Zeb1 Is Involved In Emt Progression Of Human Hnc Cells During The Nrp2/rsk1/sox2 Signaling Pathway
Since NRP2-silencing cells exhibited an epithelial-like phenotype, we further investigated the relationship between the NRP2/RSK1/Sox2 signaling pathway and EMT-related proteins. Among the seven EMT-related proteins, including mesenchymal and epithelial markers, the expression of mesenchymal marker Zeb1 was lower in two NRP2-silencing cells than in control cells, whereas the expression of the epithelial marker E-cadherin was higher in NRP2-silencing cells (Fig. 6a). In addition, the expression levels of Zeb1 were effectively reduced in both siSox2-transfected and BI-D1870-treated cells (Figs. 6b and 6c). However, NRP2 overexpression had the opposite effect (Fig. 6d). These results provide evidence that Zeb1 may be a crucial determinant of the NRP2/RSK1/Sox2 signaling pathway for EMT progression in human HNC cells.

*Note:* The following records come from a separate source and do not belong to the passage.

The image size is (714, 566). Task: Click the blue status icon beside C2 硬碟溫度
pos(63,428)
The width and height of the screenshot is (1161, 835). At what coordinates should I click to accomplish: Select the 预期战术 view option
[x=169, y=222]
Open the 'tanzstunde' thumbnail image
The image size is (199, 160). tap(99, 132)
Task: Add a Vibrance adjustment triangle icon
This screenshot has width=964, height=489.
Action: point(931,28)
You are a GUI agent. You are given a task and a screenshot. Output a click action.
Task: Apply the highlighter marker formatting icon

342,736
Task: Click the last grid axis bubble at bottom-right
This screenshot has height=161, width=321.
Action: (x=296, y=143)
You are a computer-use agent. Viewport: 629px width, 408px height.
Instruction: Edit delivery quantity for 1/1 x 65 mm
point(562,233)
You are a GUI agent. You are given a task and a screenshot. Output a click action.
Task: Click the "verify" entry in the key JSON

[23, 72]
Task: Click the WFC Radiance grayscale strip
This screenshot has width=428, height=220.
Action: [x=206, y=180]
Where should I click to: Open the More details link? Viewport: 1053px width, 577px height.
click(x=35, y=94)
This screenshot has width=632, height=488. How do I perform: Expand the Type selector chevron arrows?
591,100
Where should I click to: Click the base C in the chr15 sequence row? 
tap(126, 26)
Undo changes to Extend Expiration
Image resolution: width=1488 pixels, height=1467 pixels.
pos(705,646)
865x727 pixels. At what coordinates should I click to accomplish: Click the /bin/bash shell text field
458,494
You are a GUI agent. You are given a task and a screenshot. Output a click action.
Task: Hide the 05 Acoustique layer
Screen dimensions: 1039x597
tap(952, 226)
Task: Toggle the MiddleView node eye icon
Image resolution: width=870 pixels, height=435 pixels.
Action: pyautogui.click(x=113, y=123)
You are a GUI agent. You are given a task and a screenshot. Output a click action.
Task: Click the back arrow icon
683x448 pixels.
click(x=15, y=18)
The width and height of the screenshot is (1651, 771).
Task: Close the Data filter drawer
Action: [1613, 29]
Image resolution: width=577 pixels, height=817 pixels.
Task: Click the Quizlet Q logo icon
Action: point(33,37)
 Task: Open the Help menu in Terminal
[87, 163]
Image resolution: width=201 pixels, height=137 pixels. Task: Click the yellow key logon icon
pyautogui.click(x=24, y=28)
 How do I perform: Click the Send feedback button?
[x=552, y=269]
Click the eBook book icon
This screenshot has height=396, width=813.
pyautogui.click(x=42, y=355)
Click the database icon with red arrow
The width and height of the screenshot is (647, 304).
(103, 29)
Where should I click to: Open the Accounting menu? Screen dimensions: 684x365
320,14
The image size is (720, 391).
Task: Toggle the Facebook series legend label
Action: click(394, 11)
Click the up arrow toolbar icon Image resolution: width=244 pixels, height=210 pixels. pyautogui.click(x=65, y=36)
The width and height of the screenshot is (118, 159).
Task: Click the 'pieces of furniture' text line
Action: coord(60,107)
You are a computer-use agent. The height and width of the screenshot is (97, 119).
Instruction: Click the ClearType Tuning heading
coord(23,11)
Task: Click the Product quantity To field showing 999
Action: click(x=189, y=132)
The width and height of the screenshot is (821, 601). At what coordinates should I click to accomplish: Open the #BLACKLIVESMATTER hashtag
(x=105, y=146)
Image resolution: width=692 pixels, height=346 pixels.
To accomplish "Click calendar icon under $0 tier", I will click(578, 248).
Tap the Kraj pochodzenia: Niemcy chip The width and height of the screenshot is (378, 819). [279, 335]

Mecf Inhibits The Aggressiveness Of Human Hnc Cells By Suppressing Nrp2/rsk1/sox2/zeb1 Signaling Pathway
To discover the novel NRP2 inhibitor that inhibits aggressive behaviors of human HNC cells, the HNC cells were treated with 20 kinds of algal methanol extracts at the same dose for 48 h. Even though the viability of cells treated with algal methanol extracts did not change, only extract No. 17 remarkably suppressed the expression of NRP2, compared with other extracts (Figs. S7a and S7b). We further verified that the No. 17 extract (hereafter called MECF) decreased the expression levels of NRP2 in the three human HNC cell lines (Fig. 7a). To evaluate whether MECF regulates the motility and invasiveness of human HNC cells, we performed Transwell migration and invasion assays. The results revealed that the migratory and invasive abilities of HSC-4 and HN22 cells following MECF treatment were lower than those of the respective control cells, whereas MECF treatment only decreased the invasive ability of FaDu cells without affecting their migratory capacity (Figs. 7b and 7c). Nonetheless, MECF did not exhibit any noticeable cytotoxicity in the three human HNC cell lines (Fig. 7d). To determine whether MECF treatment regulated the RSK1/Sox2/Zeb1 signaling pathway, we performed immunoblotting analysis. As shown in Fig. 7e, the expression levels of p-p90RSK, RSK1, Sox2, and Zeb1 were significantly reduced in MECF-treated cells compared to the respective control cells. Furthermore, we found that MECF strongly inhibited the sphere-forming ability of human HNC cells (Fig. 7f). In addition, MECF repressed the expression of Nanog and Oct4 in both HNC cell lines (Fig. S5d). These results indicate that MECF can be a potential NRP2 inhibitor that reduces the aggressive behavior of human HNC cells, possibly by inhibiting the RSK1/Sox2/Zeb1 signaling pathway.